From the data, return each line holding the word "computer".

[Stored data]
= = = = =
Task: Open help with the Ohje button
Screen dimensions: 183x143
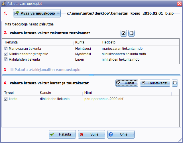Action: click(x=121, y=134)
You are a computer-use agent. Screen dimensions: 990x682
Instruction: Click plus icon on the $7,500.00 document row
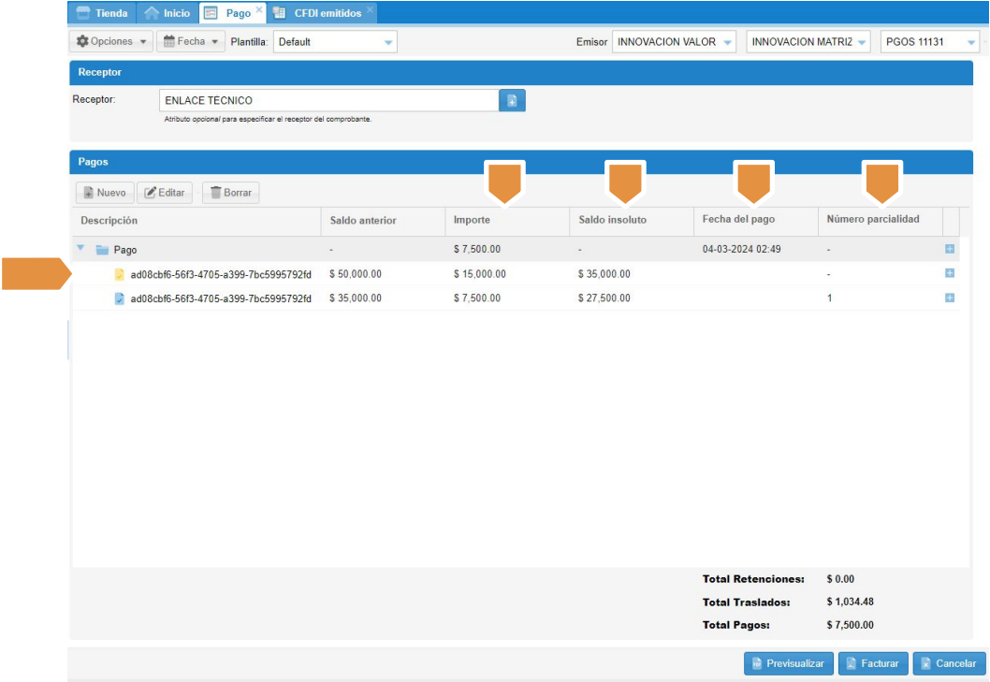click(x=950, y=297)
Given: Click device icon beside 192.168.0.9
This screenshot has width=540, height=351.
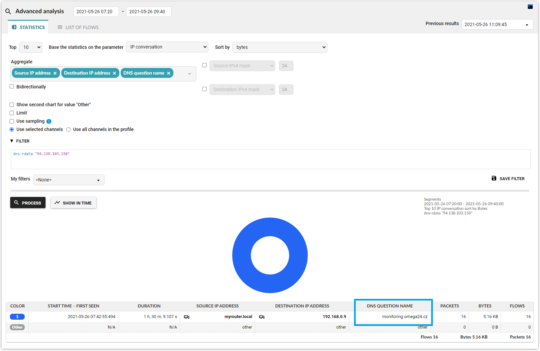Looking at the screenshot, I should pyautogui.click(x=262, y=317).
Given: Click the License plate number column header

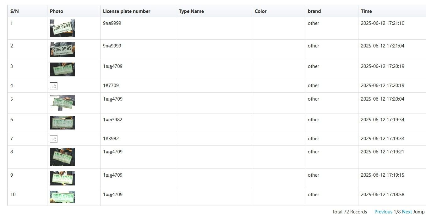Looking at the screenshot, I should click(127, 11).
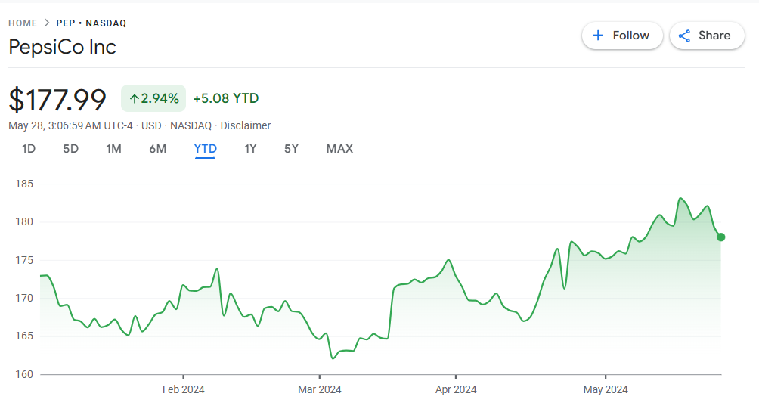The width and height of the screenshot is (759, 415).
Task: Switch to the 6M range tab
Action: [x=157, y=149]
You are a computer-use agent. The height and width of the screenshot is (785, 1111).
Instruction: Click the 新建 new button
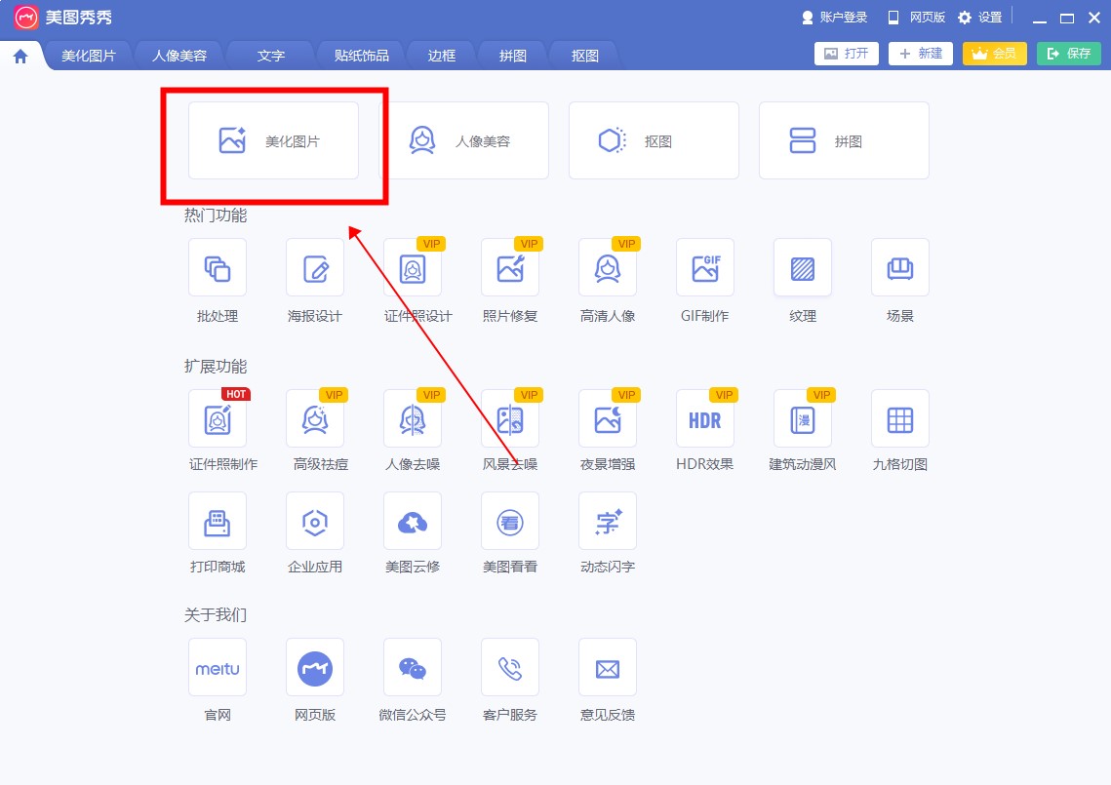(920, 54)
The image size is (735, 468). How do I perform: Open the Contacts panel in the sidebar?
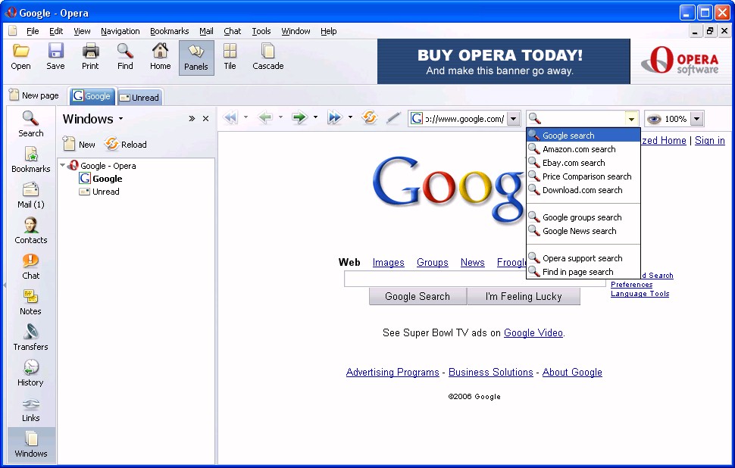(31, 230)
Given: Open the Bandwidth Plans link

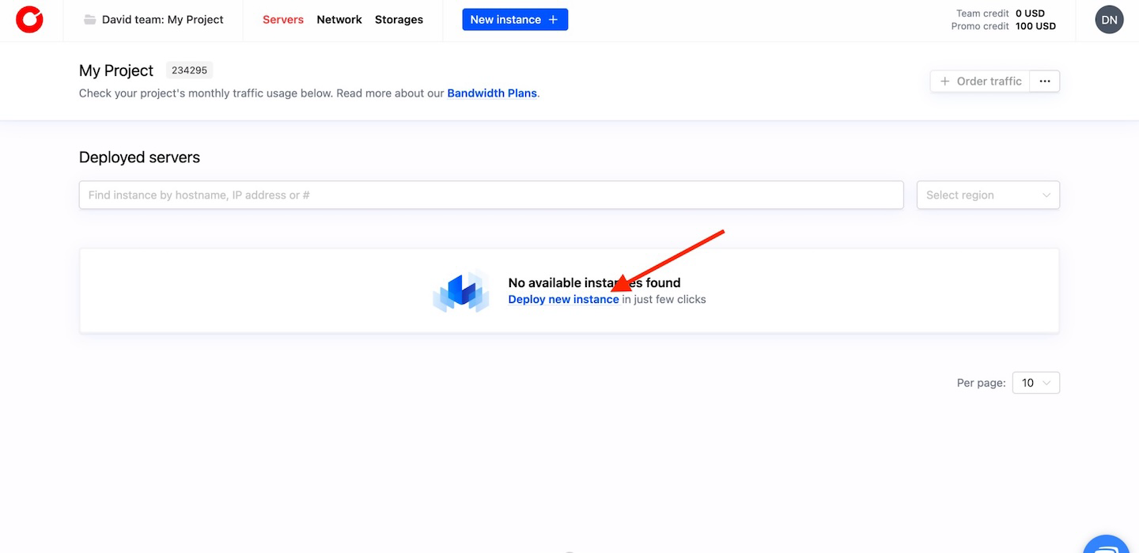Looking at the screenshot, I should click(x=492, y=93).
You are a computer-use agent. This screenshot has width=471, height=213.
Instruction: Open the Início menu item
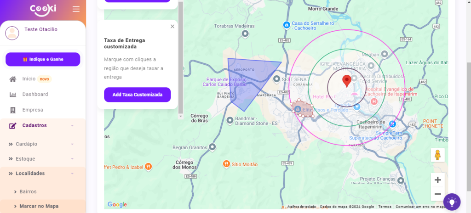click(29, 79)
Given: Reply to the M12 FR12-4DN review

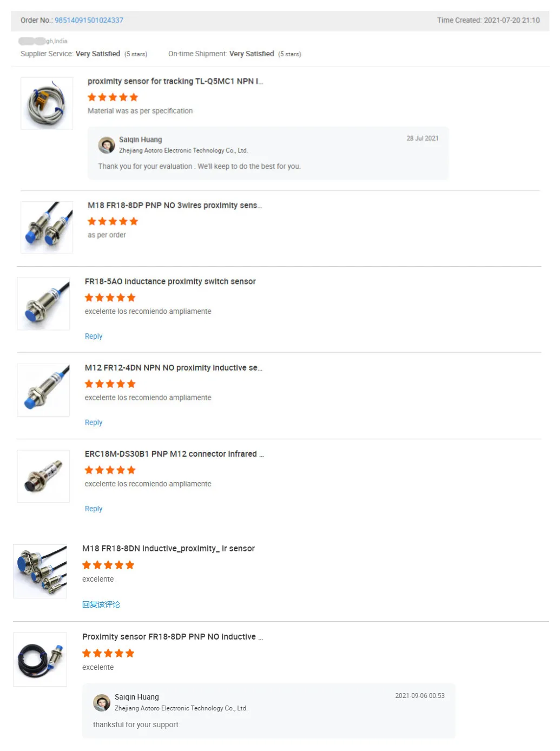Looking at the screenshot, I should (94, 423).
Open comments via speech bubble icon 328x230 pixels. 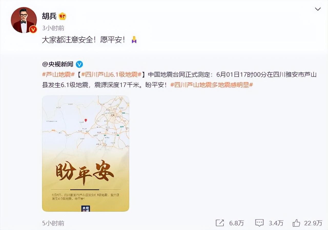259,223
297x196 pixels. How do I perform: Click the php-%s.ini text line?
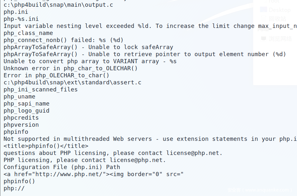coord(21,19)
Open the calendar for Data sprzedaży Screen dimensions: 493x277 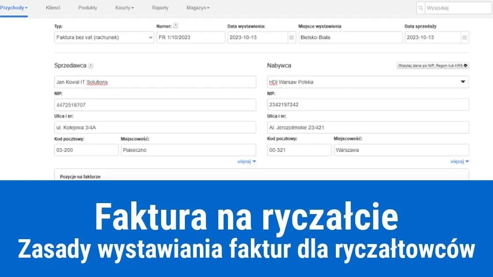point(464,37)
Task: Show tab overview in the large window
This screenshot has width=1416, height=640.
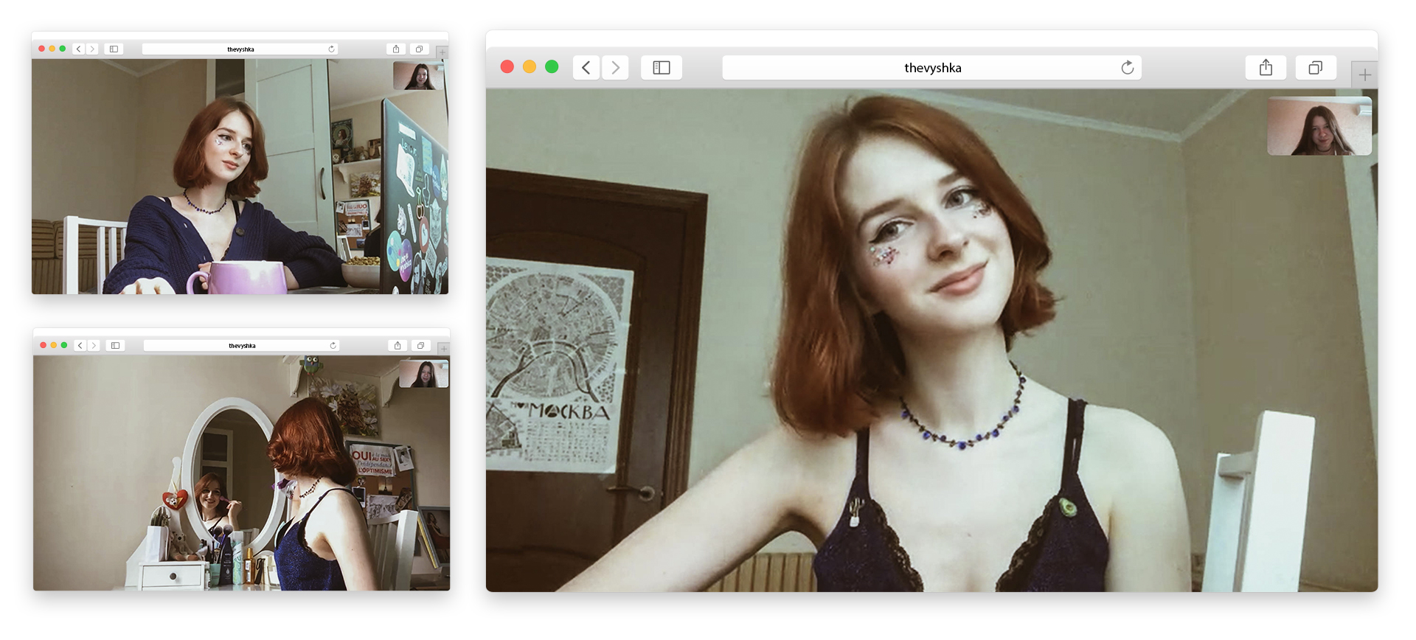Action: pyautogui.click(x=1315, y=68)
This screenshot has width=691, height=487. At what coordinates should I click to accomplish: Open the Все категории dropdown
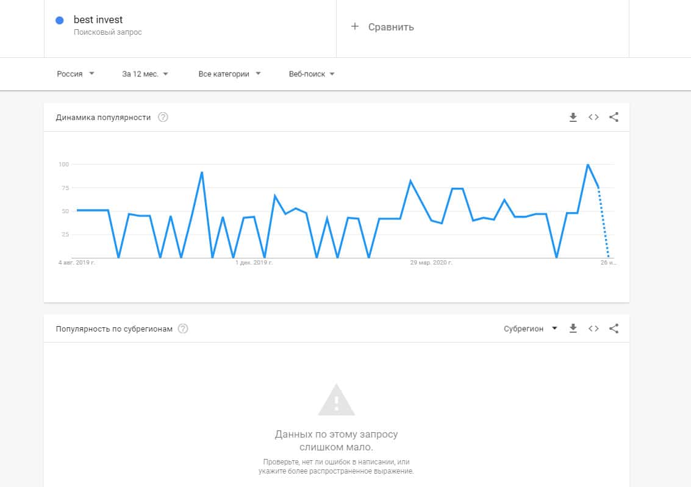pyautogui.click(x=229, y=74)
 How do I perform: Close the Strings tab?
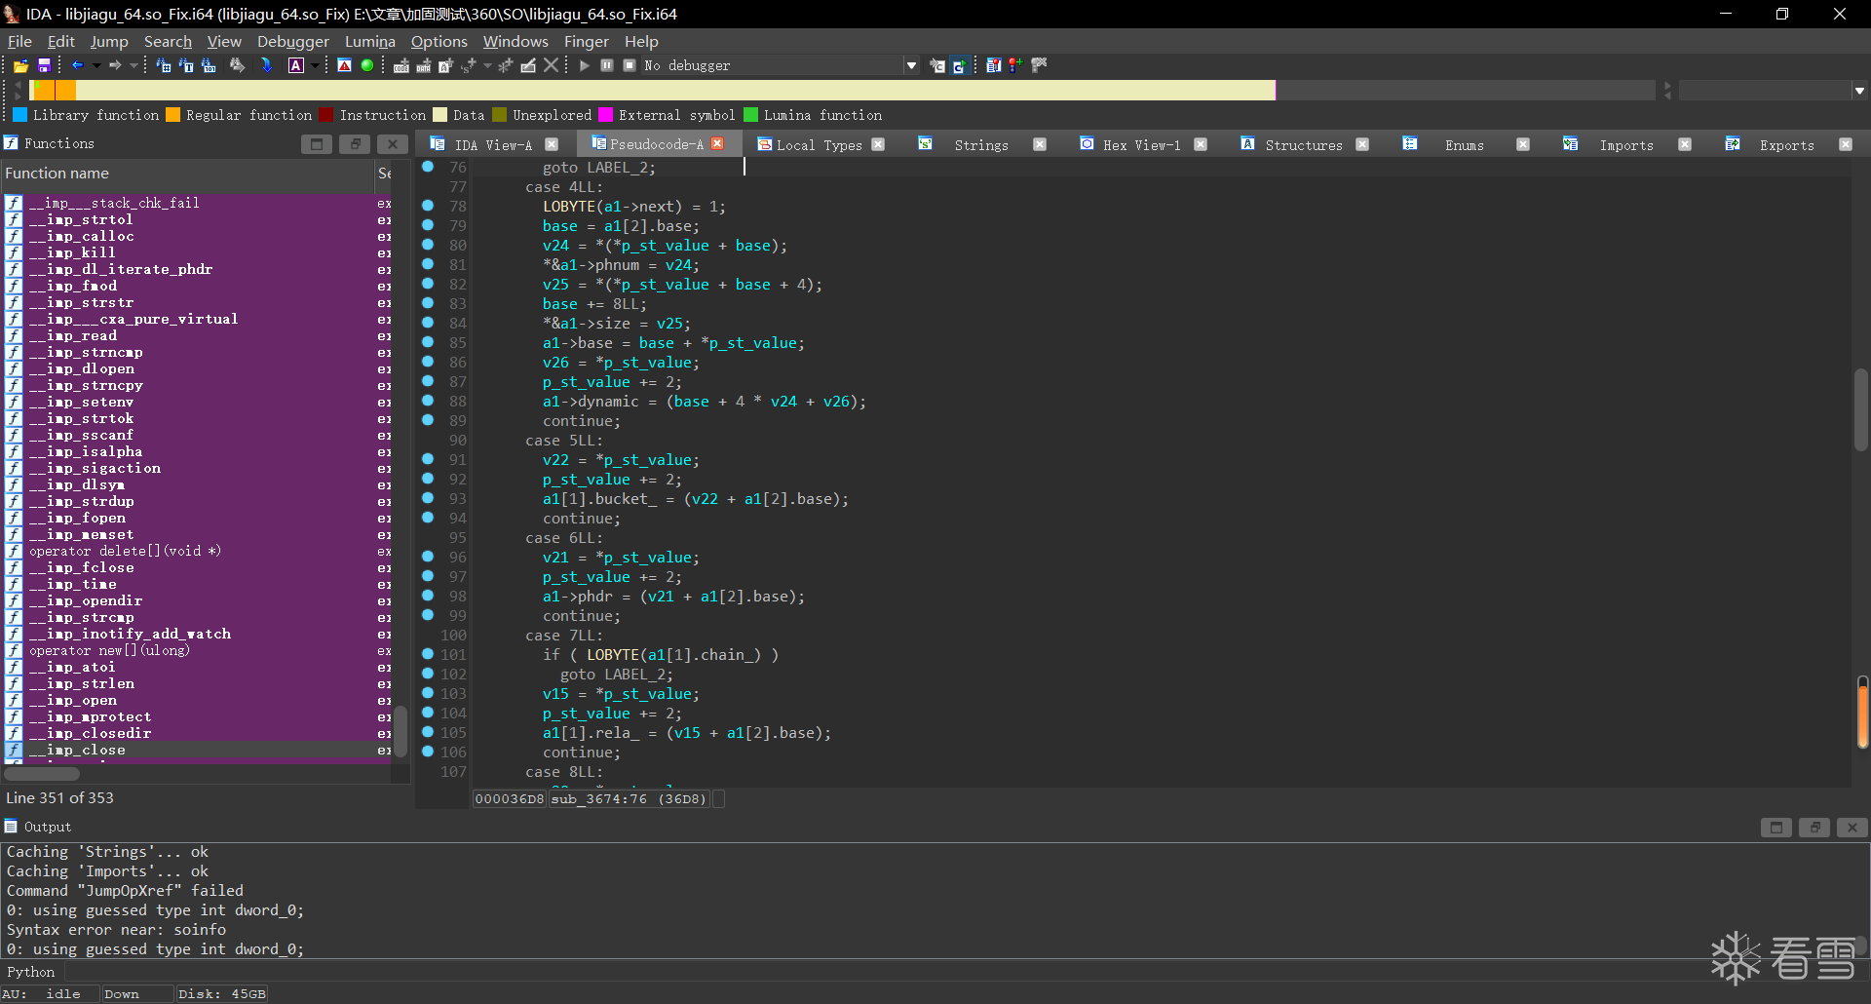[1040, 144]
= = = = =
Solution below >>
You are a computer-use agent. Screen dimensions: 990x682
You are a computer-use agent. The height and width of the screenshot is (785, 1111).
You are a computer-use agent. This screenshot has width=471, height=213.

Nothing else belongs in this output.